There were mixed reactions from people around the UK. While some were calling for the discount fashion giant to ensure their factory workers were paid a fair wage and had better working conditions, others were certain that this was all a hoax. Those believing it was a hoax argued that making these labels up was not doing anything for the cause to make sure these workers are paid a fair wage.
It turns out that the Primark cry for help labels claims were a hoax after all. The store determined from its investigation that the similarity between the two labels was too big and too coincidental. Had the garments been made in the same place or within a few miles from each other, then it is possible. However, one was made in India and another in Romania.

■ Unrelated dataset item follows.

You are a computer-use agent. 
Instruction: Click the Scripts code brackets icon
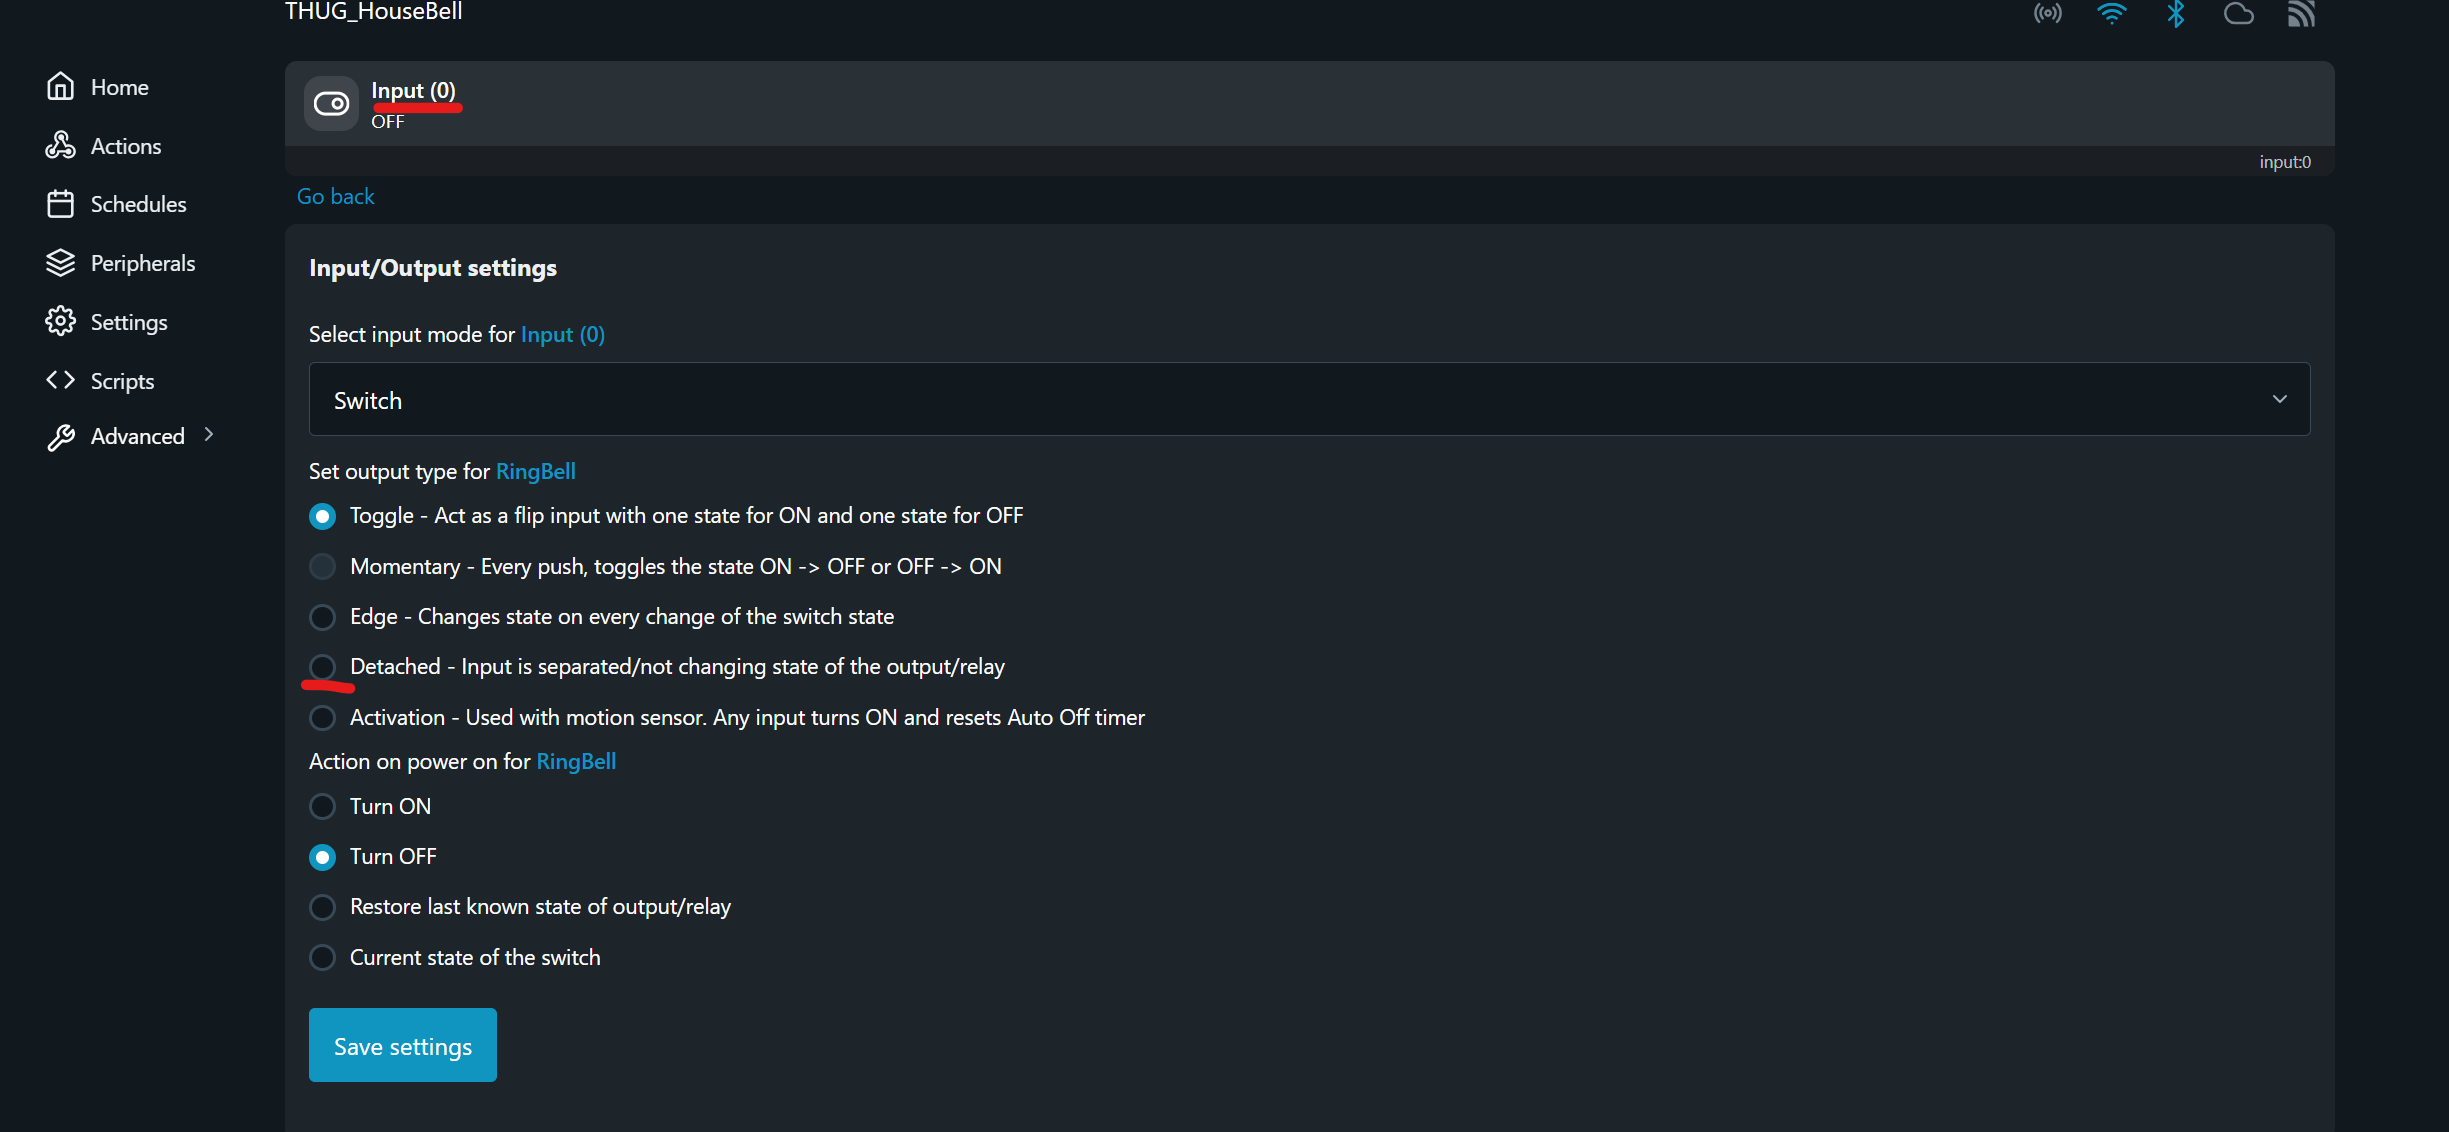[60, 380]
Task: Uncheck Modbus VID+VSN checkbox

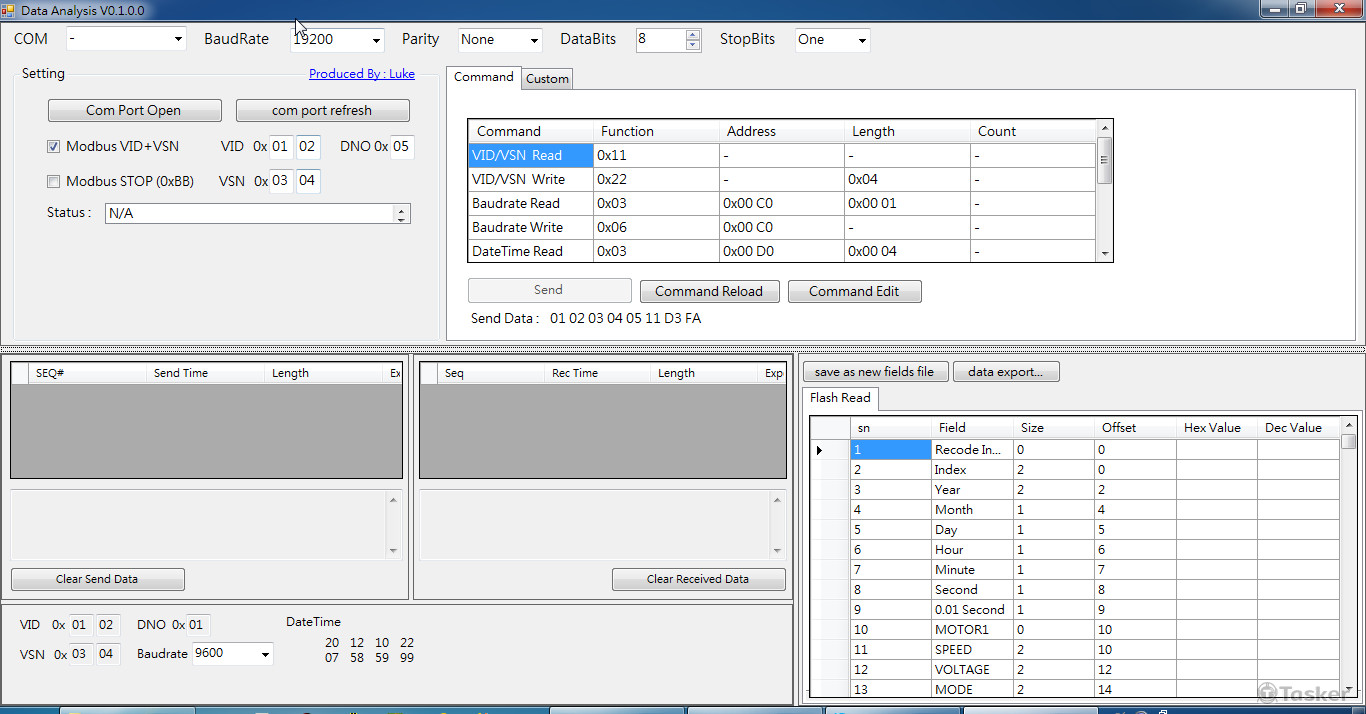Action: click(x=54, y=146)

There is a chance that the first claim was real, and the second woman decided to jump onto the idea that this was a good way of raising awareness. She may have thought that everything for the Swansea store would be made by the same factory. On the other hand, the first one may have been made up and the second one went along with it. There is also the chance that the labels had been sown in just before reaching the Swansea store but after the factory by someone wanting to raise awareness.
A third claim about forced labor has also been determined as a hoax. The third one was about a woman in Belfast who claims to have found a note and ID tag of a Chinese man in a pair of trousers she bought. The note mentioned that the man was a prisoner and he and his fellow inmates were being forced to work long hours. It turned out that the trousers were from a stock that was no longer available in the store. An investigation also found that the factory where the trousers had been made had been inspected regularly, and there was no evidence of forced labor or prisoners working there.
Many people want to see change when it comes to fashion. They want to see the discount fashion stores to make sure their factory employees are paid better and have better conditions. This has led to the labels being found, but it is weakening the fight. The most recent claims of cry for help labels being found are hoaxes after all, according to Primark.